Pour Michel Aoun, "un gouvernement apolitique est anticonstitutionnel".
Selon des sources concordantes, le président de la République, Michel Sleiman, a fortement conseillé au Premier ministre désigné, Tammam Salam, lors de leur rencontre mardi, de changer son approche dans le processus de formation du cabinet.
Il lui a demandé de se concerter avec les différents partis appelés à siéger au gouvernement au sujet des noms de leurs ministres respectifs.
Le chef du Parti socialiste progressiste (PSP), Walid Joumblatt, a adopté une position similaire, estimant que le «gouvernement du fait accompli» risque de plonger le pays dans une grave crise et que de toute façon, une telle formule n’obtiendrait pas la confiance au Parlement.
Le 8-Mars et le Courant patriotique libre ont soupçonné M. Salam de vouloir sciemment provoquer une crise, partant du principe que même si le gouvernement n’obtenait pas la confiance du Parlement, il gèrerait les affaires courantes à la place des ministres du gouvernement Mikati. Le président de la Chambre, M. Nabih Berry, a catégoriquement rejeté un tel scénario et a fait parvenir au Premier ministre désigné de fermes reproches.
Devant toutes ces réactions négatives suscitées par son approche, M. Salam a changé de tactique. Selon le quotidien Al Akhbar, le Premier ministre désigné, qui refusait le principe même de la concertation –sauf avec l’ancien chef du gouvernement Fouad Siniora- a fait marche arrière et a demandé aux différents partis de lui remettre des listes de ministrables.
Après sa rencontre avec le chef de l’Etat, M. Salam a déclaré: «Pas de précipitation, mais pas de retard non plus dans la mise en place du nouveau gouvernement car le pays en a besoin. J’espère que l’unanimité qui s’est formée au moment de la désignation donnera des résultats». Il a affirmé, devant des journalistes qu’il a reçus, que «notre route continue et qu’elle ne s’arrêtera pas car nous attend l’organisation des élections parlementaires».
Pour sa part, le chef du Courant patriotique libre, Michel Aoun, a réaffirmé sa ferme opposition à la formation d’un cabinet de technocrates, jugeant qu’«un gouvernement apolitique est anticonstitutionnel».
Il semble donc que l’idée d’un gouvernement «neutre» ait été abandonnée par M. Salam, qui a fait un pas en direction du 8-Mars et du CPL. Mais ce petit pas n’est pas suffisant pour débloquer la situation gouvernementale, car un autre problème de taille va surgir: celui de la répartition des portefeuilles. A ce sujet, le Premier ministre désigné s’est prononcé en faveur d’une rotation des portefeuilles, estimant qu’aucun ministère ne doit être monopolisé par une communauté bien déterminée. Le CPL soupçonne que ces propos le visent en particulier, l’objectif étant de le priver des ministères du Pétrole et des Télécommunications.
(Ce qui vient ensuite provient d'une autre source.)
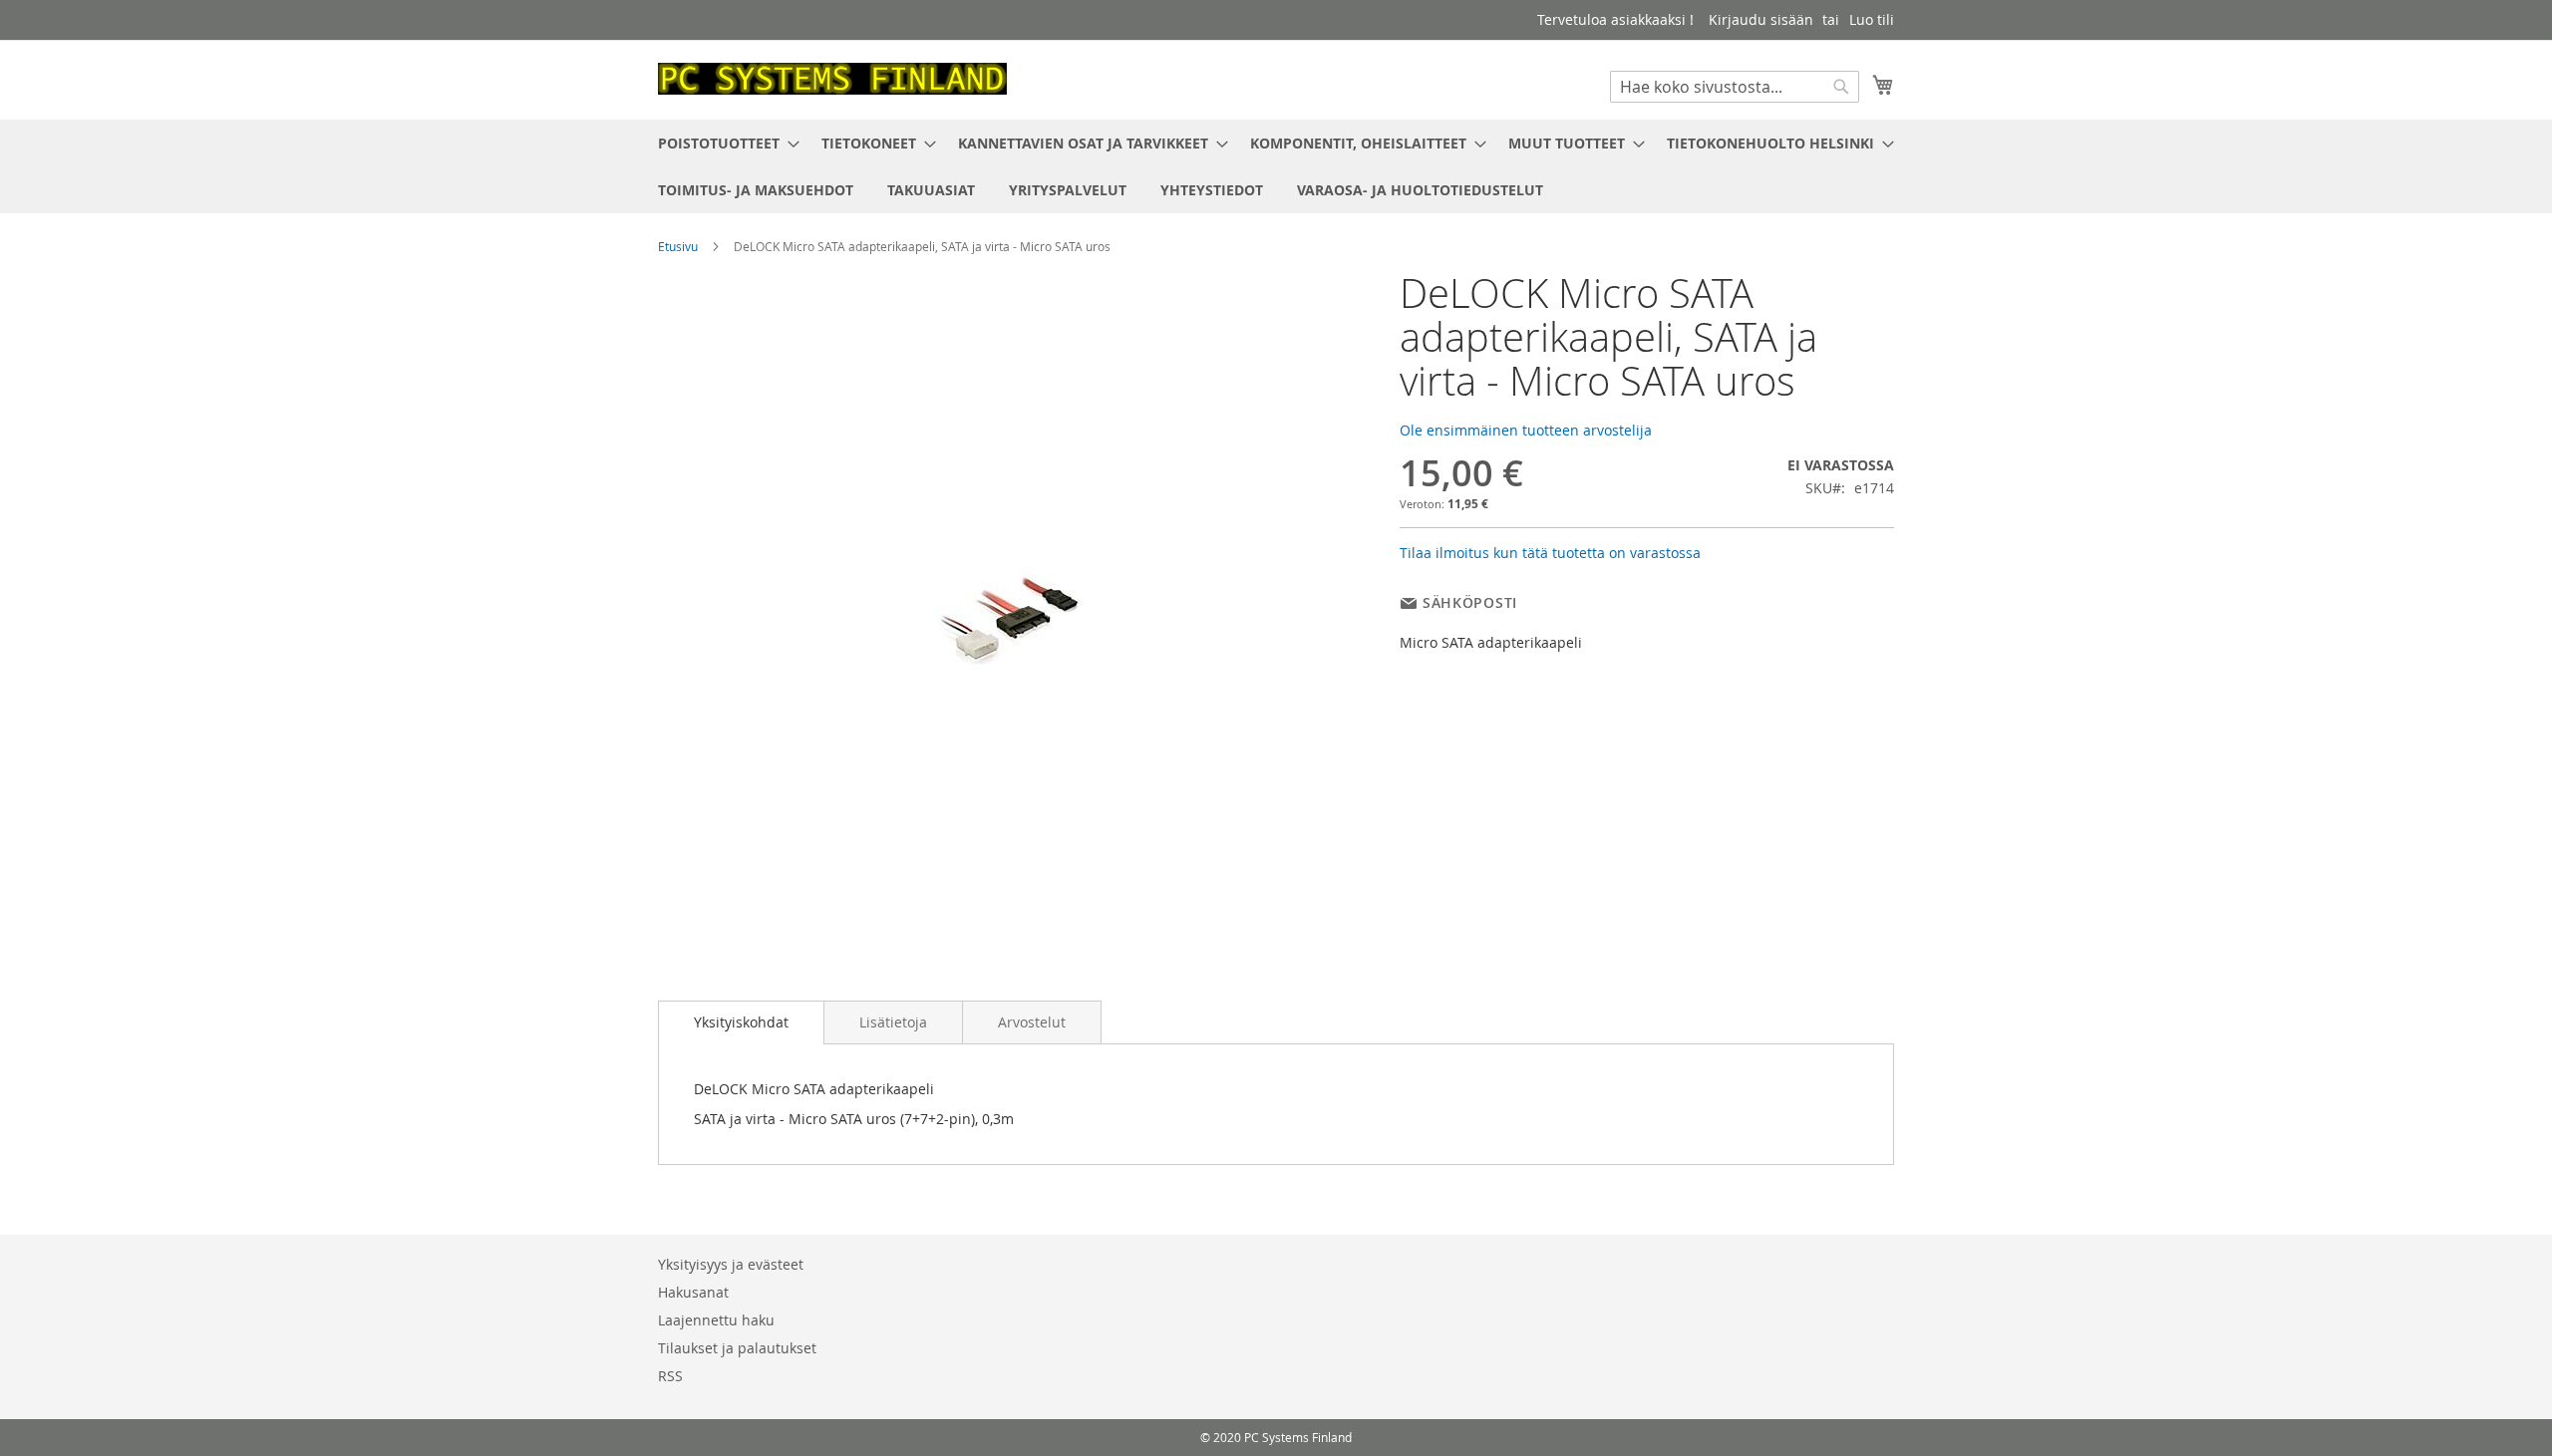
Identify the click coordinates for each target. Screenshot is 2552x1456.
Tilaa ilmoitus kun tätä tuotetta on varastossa (1550, 552)
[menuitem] (722, 143)
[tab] (741, 1022)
Ceci dit, de nombreux analystes pensent que le gouvernement, censé superviser les élections législatives, ne pourra pas être formé avant l’élaboration d’une nouvelle loi électorale. Or les contacts viennent tout juste de reprendre entre les membres de la sous-commission parlementaire électorale et aucun progrès n’a encore été réalisé dans l’adoption d’une loi consensuelle.
Si les élections sont reportées, le nouveau gouvernement n’aura rien à superviser, et sa formation prendra, par conséquent, beaucoup plus de temps.